Die Berufungen sind auch begründet. Das Urteil des Sozialgerichts vom 28. Januar 2020 ist aufzuheben und die Klage ist als unbegründet abzuweisen. Der angefochtene Bescheid der Beklagten vom 23. August 2017 in der Gestalt des Widerspruchsbescheides vom 6. Dezember 2017 ist rechtmäßig und verletzt die Klägerin nicht in ihren Rechten. Die Beklagte hat ihre Bescheide vom 29. Juli 2015 (Feststellung der Versicherungspflicht ab 1. April 2015) und vom 12. Januar 2016 (Feststellung der Versicherungspflicht im Zeitraum vom 18. März 2011 bis 30. März 2015) in Gestalt der Widerspruchsbescheide vom 2. Juli 2016 zu Recht aufgehoben und festgestellt, dass Versicherungspflicht in der Kranken-, Pflege- und Rentenversicherung sowie nach dem Recht der Arbeitsförderung für die Tätigkeit der Klägerin für den Beigeladenen zu 1. im streitgegenständlichen Zeitraum nicht bestand, weil es sich bei dieser um eine selbständige Tätigkeit handelte. Bei der Rücknahme der durch den Beigeladenen zu 1. angefochtenen Bescheide handelte es sich nicht um eine Ermessens-, sondern um eine gebundene Entscheidung. Ermessensfehler sind damit ausgeschlossen. 

Die gegen den Aufhebungsbescheid vom 23. August 2017 in Gestalt des Widerspruchsbescheides vom 6. Dezember 2017 gerichtete Anfechtungsklage der Klägerin ist zulässig.

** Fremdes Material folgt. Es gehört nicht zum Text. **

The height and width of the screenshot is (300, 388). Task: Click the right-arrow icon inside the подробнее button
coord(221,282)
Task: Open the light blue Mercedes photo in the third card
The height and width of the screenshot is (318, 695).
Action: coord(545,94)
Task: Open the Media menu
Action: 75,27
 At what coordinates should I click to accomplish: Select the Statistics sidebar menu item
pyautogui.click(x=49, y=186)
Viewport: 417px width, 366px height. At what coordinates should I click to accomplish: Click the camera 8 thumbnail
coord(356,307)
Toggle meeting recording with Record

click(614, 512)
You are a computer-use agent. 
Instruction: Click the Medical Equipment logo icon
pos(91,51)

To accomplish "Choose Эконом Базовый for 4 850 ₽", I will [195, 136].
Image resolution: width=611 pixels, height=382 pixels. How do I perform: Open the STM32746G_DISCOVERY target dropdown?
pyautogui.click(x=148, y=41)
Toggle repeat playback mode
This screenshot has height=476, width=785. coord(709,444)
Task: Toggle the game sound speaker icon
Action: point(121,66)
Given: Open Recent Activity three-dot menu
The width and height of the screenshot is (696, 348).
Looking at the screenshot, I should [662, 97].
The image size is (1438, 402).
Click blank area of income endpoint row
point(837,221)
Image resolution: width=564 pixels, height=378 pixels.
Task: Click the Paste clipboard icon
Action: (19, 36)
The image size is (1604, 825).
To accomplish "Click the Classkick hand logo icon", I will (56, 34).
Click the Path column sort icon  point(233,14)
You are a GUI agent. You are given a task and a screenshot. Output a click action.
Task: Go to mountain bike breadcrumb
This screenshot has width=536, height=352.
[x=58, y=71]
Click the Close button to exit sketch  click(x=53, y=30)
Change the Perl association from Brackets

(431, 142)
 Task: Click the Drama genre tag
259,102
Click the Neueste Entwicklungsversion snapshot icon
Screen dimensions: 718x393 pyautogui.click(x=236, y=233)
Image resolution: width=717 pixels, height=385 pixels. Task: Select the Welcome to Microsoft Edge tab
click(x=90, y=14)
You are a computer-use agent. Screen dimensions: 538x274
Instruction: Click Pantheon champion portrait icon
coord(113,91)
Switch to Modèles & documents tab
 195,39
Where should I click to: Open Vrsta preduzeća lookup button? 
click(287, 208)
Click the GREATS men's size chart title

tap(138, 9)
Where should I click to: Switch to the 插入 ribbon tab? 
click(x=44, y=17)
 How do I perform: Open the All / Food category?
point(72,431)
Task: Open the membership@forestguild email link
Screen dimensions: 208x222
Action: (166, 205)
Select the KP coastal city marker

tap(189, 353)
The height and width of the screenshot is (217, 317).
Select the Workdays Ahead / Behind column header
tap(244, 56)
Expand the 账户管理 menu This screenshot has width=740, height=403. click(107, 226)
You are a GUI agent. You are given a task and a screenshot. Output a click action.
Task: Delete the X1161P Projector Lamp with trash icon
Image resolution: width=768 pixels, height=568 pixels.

Ihrer Zulässigkeit steht insbesondere nicht entgegen, dass die von der Klägerin angegriffenen Bescheide gemäß § 96 SGG bereits Gegenstand des von dem hiesigen Beigeladenen zu 1. geführten Klageverfahrens vor dem Sozialgericht Fulda mit dem Aktenzeichen S 13 R 154/16 waren. Zwar gilt der Grundsatz des Klageverbrauchs auch im Anwendungsbereich des § 96 SGG. Wird ein Bescheid danach gemäß § 96 SGG Gegenstand eines anhängigen Gerichtsverfahrens, können die Beteiligten diesen Bescheid nicht mehr zum Gegenstand eines weiteren Gerichtsverfahrens machen. Dieser Grundsatz gilt indes nicht im Falle der unstreitigen Erledigung des ersten Verfahrens für jene Beteiligten, die – wie hier die Klägerin – aus prozessrechtlichen Gründen keinen Anteil an der unstreitigen Erledigung hatten. Die diesen Beteiligten durch Art. 19 Abs. 4 Grundgesetz gewährte Rechtsweggarantie wäre verletzt, wenn ihnen in einem solchen Fall der Grundsatz des Klageverbrauchs entgegengehalten werden könnte und sie so an der Erlangung einer gerichtlichen Entscheidung gehindert wären.

Die Klage ist unbegründet. Die Aufhebung der Bescheide der Beklagten vom 29. Juli 2015 und vom 12. Januar 2016 in Gestalt der Widerspruchsbescheide vom 2. Juli 2016 durch den vorliegend streitgegenständlichen Bescheid der Beklagten vom 23. August 2017 (in Gestalt des Widerspruchsbescheides vom 6. Dezember 2017) war rechtmäßig.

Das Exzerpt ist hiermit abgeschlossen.